◆ **EXERCISE OBJECTIVE**
Report each line of the listing below that holds "copy".

◆ **RECORDS SHOWN**
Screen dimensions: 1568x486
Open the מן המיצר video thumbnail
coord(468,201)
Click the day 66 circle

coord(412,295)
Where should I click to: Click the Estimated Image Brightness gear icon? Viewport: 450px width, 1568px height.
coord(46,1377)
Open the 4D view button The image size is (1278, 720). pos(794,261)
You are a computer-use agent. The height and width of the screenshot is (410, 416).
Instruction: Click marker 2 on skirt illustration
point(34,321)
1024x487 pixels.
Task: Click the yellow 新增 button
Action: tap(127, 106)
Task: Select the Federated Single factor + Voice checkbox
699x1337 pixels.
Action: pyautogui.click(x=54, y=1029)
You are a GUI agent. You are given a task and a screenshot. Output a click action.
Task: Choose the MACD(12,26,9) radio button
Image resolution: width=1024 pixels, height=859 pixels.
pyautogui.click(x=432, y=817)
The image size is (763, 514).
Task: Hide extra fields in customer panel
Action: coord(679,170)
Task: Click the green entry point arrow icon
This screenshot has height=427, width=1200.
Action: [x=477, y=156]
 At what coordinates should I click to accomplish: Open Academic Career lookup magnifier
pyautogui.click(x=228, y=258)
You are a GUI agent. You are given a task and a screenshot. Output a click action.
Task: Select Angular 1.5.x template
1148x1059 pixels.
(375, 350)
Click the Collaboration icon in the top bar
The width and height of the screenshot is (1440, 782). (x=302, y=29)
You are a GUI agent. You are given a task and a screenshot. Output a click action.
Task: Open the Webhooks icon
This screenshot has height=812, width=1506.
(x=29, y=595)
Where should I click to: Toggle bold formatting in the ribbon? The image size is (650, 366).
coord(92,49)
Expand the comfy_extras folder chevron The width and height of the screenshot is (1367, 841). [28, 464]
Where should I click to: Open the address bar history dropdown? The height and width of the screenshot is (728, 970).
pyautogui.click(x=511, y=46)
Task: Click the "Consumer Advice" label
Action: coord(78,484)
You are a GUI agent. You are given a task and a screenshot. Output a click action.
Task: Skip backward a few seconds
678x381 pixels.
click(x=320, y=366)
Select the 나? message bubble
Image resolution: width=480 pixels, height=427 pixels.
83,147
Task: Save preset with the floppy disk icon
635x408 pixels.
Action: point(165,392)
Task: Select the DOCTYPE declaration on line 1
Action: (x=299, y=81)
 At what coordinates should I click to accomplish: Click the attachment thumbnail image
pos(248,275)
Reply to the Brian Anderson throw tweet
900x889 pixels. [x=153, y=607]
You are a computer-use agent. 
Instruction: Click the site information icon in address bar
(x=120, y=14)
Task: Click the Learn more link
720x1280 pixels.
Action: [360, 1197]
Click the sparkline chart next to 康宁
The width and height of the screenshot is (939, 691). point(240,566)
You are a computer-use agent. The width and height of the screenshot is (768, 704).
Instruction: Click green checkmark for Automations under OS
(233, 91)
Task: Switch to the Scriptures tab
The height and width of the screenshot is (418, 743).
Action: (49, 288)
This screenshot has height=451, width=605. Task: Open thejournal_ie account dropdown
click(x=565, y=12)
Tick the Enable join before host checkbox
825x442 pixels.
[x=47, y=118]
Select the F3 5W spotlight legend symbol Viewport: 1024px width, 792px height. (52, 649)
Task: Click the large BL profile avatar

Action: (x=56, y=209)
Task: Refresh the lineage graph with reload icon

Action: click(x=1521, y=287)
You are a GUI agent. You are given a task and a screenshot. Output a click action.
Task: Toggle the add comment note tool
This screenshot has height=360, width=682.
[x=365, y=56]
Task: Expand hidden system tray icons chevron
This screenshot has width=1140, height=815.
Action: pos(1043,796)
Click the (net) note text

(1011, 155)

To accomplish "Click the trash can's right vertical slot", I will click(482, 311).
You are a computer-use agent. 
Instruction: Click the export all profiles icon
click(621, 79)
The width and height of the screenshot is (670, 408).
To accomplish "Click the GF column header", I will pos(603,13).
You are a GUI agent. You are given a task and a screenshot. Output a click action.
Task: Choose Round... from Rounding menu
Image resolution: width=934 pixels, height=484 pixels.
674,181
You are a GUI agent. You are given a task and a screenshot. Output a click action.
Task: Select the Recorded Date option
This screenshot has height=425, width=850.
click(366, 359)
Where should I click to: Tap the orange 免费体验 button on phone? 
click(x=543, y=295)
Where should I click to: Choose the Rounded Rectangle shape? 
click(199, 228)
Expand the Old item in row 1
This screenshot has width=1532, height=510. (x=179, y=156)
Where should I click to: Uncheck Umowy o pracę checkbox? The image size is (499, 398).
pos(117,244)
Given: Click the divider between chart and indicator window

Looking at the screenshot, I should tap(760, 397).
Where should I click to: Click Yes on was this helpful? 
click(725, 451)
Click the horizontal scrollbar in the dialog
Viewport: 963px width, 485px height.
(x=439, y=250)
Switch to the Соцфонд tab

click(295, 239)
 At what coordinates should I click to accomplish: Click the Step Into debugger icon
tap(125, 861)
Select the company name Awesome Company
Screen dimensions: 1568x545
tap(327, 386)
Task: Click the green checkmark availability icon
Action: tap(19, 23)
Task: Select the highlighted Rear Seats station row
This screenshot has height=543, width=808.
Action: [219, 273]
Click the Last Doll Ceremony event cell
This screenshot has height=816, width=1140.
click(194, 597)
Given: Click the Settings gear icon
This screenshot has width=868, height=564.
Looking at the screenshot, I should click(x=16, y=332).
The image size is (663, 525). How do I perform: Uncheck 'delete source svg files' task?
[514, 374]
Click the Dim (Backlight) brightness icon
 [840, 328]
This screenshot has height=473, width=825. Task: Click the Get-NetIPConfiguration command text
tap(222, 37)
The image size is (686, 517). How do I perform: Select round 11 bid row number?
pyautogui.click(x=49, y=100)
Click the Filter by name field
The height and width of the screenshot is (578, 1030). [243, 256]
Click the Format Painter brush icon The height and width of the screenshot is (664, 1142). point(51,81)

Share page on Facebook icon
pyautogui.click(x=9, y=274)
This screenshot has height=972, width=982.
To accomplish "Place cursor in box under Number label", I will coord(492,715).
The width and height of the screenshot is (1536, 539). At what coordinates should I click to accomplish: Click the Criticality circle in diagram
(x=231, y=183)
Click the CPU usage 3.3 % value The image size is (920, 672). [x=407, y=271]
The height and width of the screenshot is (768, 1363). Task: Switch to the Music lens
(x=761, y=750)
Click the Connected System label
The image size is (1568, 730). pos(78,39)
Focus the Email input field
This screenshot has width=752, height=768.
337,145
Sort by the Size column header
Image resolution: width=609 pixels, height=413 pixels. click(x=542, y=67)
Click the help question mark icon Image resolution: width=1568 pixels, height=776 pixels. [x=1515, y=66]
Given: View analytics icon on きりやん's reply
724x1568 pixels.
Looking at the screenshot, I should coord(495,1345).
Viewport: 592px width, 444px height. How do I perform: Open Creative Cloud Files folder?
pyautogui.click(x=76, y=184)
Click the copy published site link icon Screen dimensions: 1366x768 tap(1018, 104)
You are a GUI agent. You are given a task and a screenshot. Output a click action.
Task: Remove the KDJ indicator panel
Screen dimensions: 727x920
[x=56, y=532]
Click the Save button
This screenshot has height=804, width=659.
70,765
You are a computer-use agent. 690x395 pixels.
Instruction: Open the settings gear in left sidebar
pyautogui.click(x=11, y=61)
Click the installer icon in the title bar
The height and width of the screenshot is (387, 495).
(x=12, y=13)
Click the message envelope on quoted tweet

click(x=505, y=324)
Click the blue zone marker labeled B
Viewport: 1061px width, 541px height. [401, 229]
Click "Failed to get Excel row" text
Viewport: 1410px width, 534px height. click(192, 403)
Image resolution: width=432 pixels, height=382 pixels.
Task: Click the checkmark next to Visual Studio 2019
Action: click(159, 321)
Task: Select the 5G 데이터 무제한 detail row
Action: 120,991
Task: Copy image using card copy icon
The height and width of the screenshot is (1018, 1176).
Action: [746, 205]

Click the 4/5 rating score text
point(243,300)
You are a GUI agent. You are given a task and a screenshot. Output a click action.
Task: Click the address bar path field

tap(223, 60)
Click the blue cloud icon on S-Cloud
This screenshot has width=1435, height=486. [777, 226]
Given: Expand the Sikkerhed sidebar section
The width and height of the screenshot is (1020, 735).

◆ **TASK RESULT**
Click the copy published site link icon Screen dimensions: 1366x768 tap(1018, 104)
Task: Copy image using card copy icon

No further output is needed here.